- [Problem]: Reproduce the entries from the line containing "Impressum (884, 2159)" through the line containing "FOOD (120, 101)", both included, without changing a character.

======== Records for this task

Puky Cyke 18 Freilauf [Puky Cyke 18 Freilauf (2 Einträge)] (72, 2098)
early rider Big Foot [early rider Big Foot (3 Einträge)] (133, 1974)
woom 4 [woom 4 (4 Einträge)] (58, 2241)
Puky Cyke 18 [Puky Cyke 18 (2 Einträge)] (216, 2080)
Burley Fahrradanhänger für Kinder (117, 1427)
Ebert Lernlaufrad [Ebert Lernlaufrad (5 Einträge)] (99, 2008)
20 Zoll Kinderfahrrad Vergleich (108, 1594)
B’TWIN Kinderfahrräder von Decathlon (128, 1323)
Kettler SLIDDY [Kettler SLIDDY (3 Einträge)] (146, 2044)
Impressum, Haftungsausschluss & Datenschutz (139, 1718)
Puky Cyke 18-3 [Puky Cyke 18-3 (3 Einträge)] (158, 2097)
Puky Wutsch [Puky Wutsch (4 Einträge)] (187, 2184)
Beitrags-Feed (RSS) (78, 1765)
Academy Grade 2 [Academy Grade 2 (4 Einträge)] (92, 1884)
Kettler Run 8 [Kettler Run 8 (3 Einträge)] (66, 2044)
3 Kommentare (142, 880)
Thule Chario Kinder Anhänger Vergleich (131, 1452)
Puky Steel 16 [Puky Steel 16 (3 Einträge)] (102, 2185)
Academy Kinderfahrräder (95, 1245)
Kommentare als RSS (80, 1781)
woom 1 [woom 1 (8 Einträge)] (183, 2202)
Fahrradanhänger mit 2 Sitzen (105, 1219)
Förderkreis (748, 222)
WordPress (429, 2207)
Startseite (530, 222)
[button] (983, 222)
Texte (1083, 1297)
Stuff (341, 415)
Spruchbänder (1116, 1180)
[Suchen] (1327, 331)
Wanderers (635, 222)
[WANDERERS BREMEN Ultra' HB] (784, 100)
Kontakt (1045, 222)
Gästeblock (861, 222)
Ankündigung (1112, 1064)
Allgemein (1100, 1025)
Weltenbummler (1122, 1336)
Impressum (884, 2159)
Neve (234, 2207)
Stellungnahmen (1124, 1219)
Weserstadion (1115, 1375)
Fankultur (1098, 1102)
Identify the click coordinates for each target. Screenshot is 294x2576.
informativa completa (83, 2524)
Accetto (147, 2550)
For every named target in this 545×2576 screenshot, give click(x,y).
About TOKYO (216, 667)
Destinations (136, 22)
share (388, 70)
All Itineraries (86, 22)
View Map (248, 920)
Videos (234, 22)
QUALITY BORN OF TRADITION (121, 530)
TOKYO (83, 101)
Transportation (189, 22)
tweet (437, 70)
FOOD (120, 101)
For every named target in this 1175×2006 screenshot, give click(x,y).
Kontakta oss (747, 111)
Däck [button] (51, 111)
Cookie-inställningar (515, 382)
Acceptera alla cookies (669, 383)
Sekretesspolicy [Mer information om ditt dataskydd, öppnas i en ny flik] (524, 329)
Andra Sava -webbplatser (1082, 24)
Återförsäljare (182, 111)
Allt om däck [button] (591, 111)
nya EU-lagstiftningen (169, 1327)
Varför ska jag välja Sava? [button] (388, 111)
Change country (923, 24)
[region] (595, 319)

================

- [Completed task]:
Impressum (884, 2159)
Neve (234, 2207)
Stellungnahmen (1124, 1219)
Weserstadion (1115, 1375)
Fankultur (1098, 1102)
Identify the click coordinates for each target. Screenshot is 294x2576.
informativa completa (83, 2524)
Accetto (147, 2550)
For every named target in this 545×2576 screenshot, give click(x,y).
About TOKYO (216, 667)
Destinations (136, 22)
share (388, 70)
All Itineraries (86, 22)
View Map (248, 920)
Videos (234, 22)
QUALITY BORN OF TRADITION (121, 530)
TOKYO (83, 101)
Transportation (189, 22)
tweet (437, 70)
FOOD (120, 101)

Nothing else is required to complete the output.